Temiz hava alıp ayılmak için yürümeye başladı. Tam biraz toparlanmıştı artık eve gidebilirim diye düşünmüşken sanki gökten fırlatılmış gibi biri kucağına düştü. Zaten kafası bulanıktı mantıklı düşünemiyordu. Kollarındaki çocuk nereden gelmişti ki çocuğu kaldırdı ve onu büyük bir dikkatle inceledi. Karanlık olmasına rağmen ışıklardan dolayı parlayan yüzüne baktı çok belli olmasa da pürüzsüz bir teni vardı ve keskin çene hatları. Bir an düşündü ‘ gerçekten gökyüzünden düşmüş bir melek miydi? Yoksa bir hata yapıp cennetten mi atılmıştı?’
Tabi bu düşüncelere sahip olan kişi tek o değildi. Kai ışık gözünü kör edip dengesini kaybedince ayağını boşluğa bastı ve düşmeye başladı şaşırtıcı derecede ağır çekimde düşüyordu. Bir dakika yoksa uçuyor muydu. Bunu düşününce sırıtmaya başladı belki de Tanrı ona acımıştı ve çektiği acılardan kurtarmak için onu yanına alıyordu. Sonra onu tutan iki kol hissetti ve başını kaldırdı. Tam düşündüğü gibi tanrı ona acımıştı ve yanına almaya karar vermişti hatta ona eşlik etmesi için bir melek bile göndermişti. Kai meleğe baktığında gülümsediğini ve yanında küçük bir gamzesinin olduğunu gördü. Boyu neredeyse onun kadardı ve ışıktan mıydı yoksa melek olduğundan mıydı tam ayırt edemedi ama gözleri parıldıyordu.
Lay ona daha dikkatli baktı hala gülümsüyordu sonra düşündü eğer cennetten atıldıysa şimdi nerede kalacaktı?. Bekle biraz o Lay’ın koruyucu meleği olabilirdi ama melek bunu kabul edecek miydi ? yani onun yanında kalıp onu korumasını istese gelir miydi? Sormadan bilemezdi kendini dikleştirdi boğazını temizledi ve meleğe dönüp tekrar ona bakmasını sağladı
“ benimle birlikte gelmek ister misin?”
Lay kendini hazırlamıştı hayır demesini bekliyordu ama şaşırtıcı bir şekilde melek kafa salladı. Lay bir an gülümsedi sonra bir taksi çevirdi ve evin yolunu tuttu. Kai bir ara gözlerini açtı etraf bulanıktı ama bir şeyin içinde oturuyordu ve o hareket ediyordu.
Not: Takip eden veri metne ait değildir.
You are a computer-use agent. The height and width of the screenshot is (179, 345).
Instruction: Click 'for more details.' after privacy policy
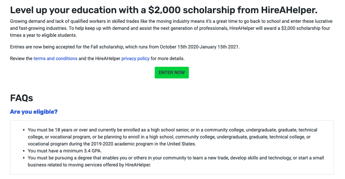click(167, 59)

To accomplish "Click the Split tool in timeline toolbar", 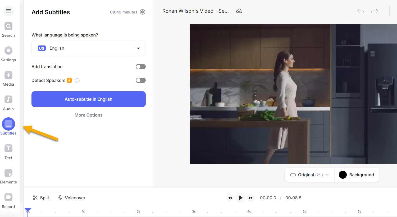I will click(41, 198).
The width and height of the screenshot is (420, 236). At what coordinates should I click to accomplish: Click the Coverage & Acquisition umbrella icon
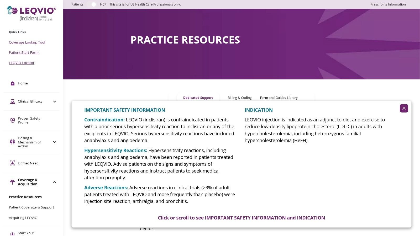pos(12,182)
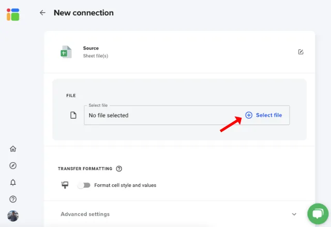
Task: Click the Select file button
Action: pos(264,115)
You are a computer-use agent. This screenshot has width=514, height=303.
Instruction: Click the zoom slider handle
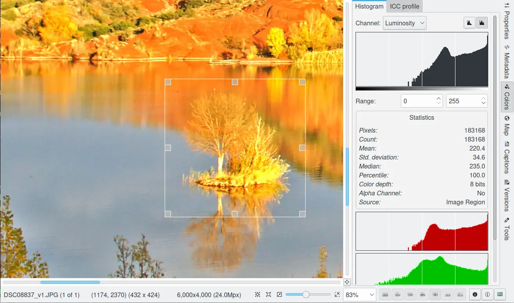[306, 295]
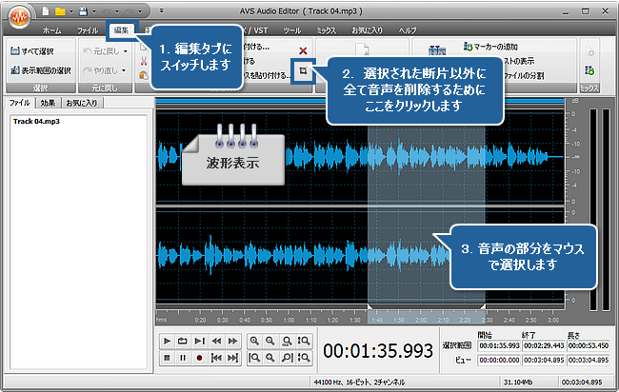
Task: Click the red Delete X icon
Action: [303, 49]
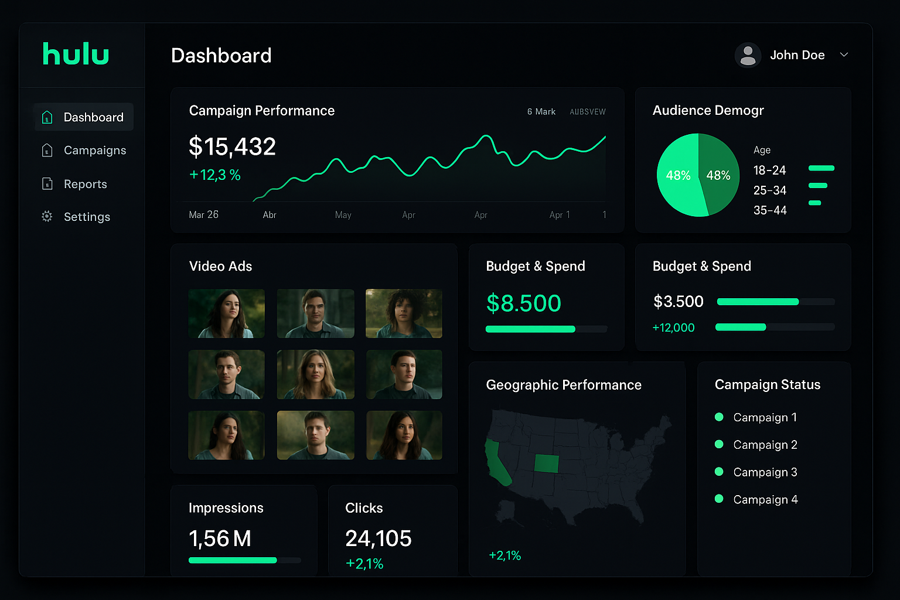This screenshot has width=900, height=600.
Task: Expand the John Doe account dropdown chevron
Action: coord(844,55)
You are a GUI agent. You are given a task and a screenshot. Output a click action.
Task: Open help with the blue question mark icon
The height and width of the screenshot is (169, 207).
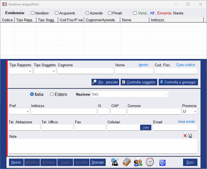tap(162, 163)
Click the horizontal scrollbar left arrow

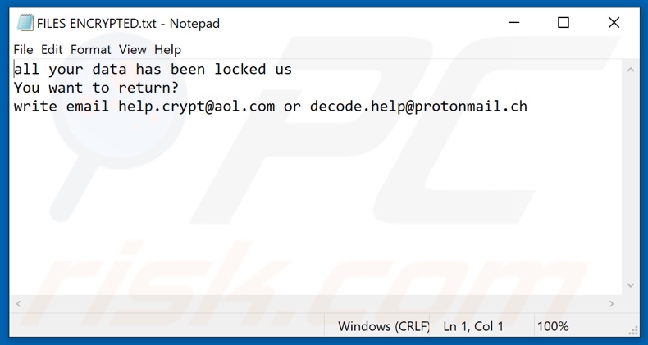[20, 303]
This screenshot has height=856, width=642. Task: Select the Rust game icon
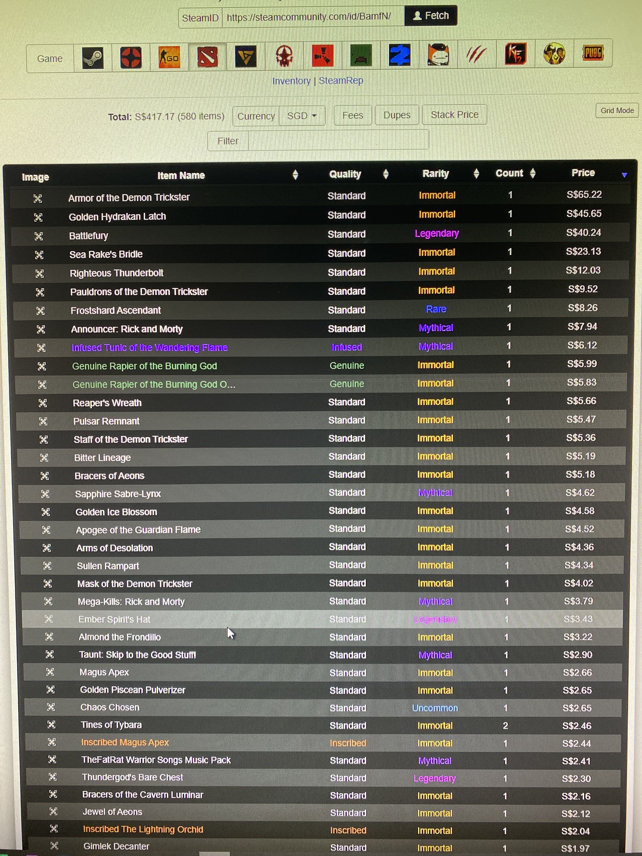point(322,55)
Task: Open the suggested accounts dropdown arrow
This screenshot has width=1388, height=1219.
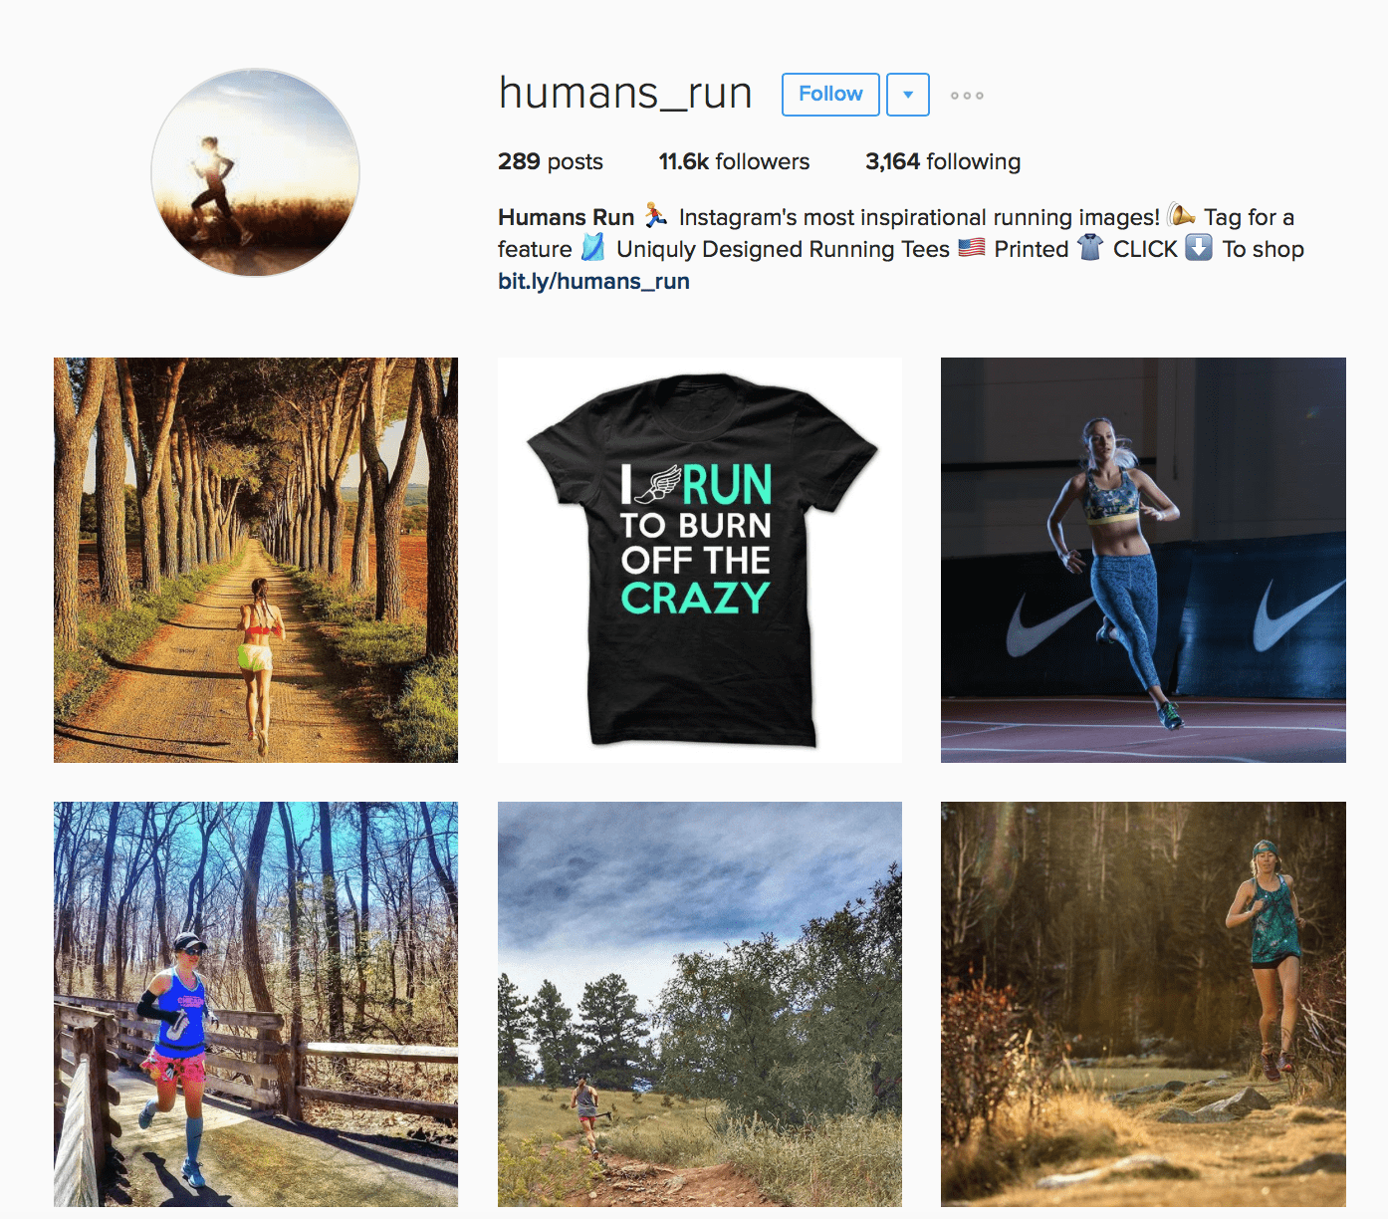Action: 908,95
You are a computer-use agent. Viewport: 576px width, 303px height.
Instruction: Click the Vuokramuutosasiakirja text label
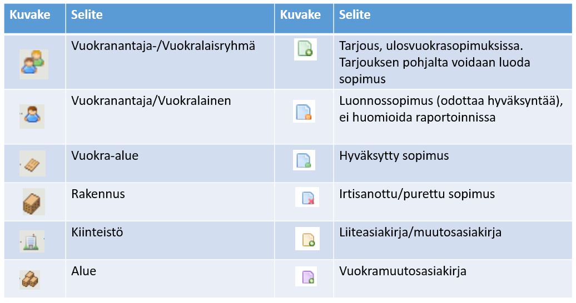(x=403, y=271)
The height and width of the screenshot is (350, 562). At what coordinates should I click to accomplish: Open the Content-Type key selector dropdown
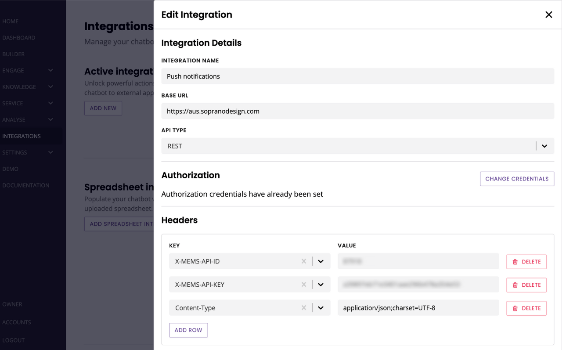tap(320, 307)
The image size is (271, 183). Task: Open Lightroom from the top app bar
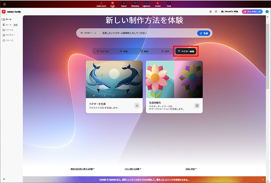[x=146, y=4]
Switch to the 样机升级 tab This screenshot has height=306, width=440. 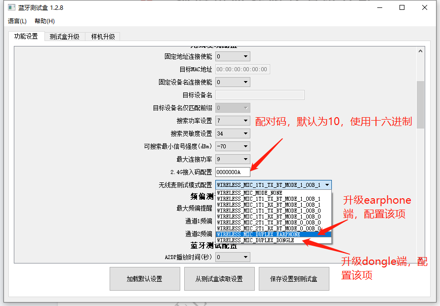coord(103,37)
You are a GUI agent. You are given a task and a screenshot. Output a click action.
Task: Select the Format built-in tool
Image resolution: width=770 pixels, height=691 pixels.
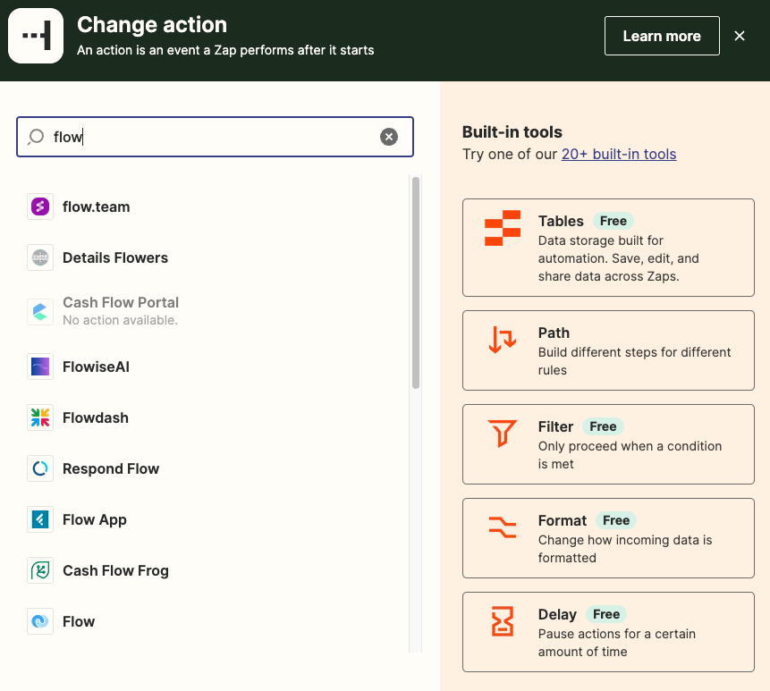[608, 538]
Kafasını kaldırıp yanındakine baktı gülümseyişini gördü ve oda ona gülümsedi.
“ ne zaman orada oluruz” dedi sessizce.
Sonra yumuşak bir sesle
“ Az kaldı yakında orada olacağız” dedi Lay.
Meleği bir an önce eve götürmek istiyordu ve sonunda eve varmıştı. Meleğinin kolunu omzuna attı ve onu eve taşıdı. Yorgun olduğunu düşünüp onu yatırdı. Sonra meleğinden ufak bir inilti duydu kulağını yaklaştırdı ne dediğini merak ediyordu. “ anne… anne” Lay üzüldü meleği şimdiden ailesini mi özlemişti ama aldırmamalıydı sonuçta o zaten cennetten atılmıştı yani o öyle düşünüyordu ailesini göremezdi ki. Meleğini biraz yana kaydırdı ve yanına uzanıp ona sarıldı. Rahat hissediyordu peki sabah uyanınca ne olacaktı yani ikisi de ayıldığında ?.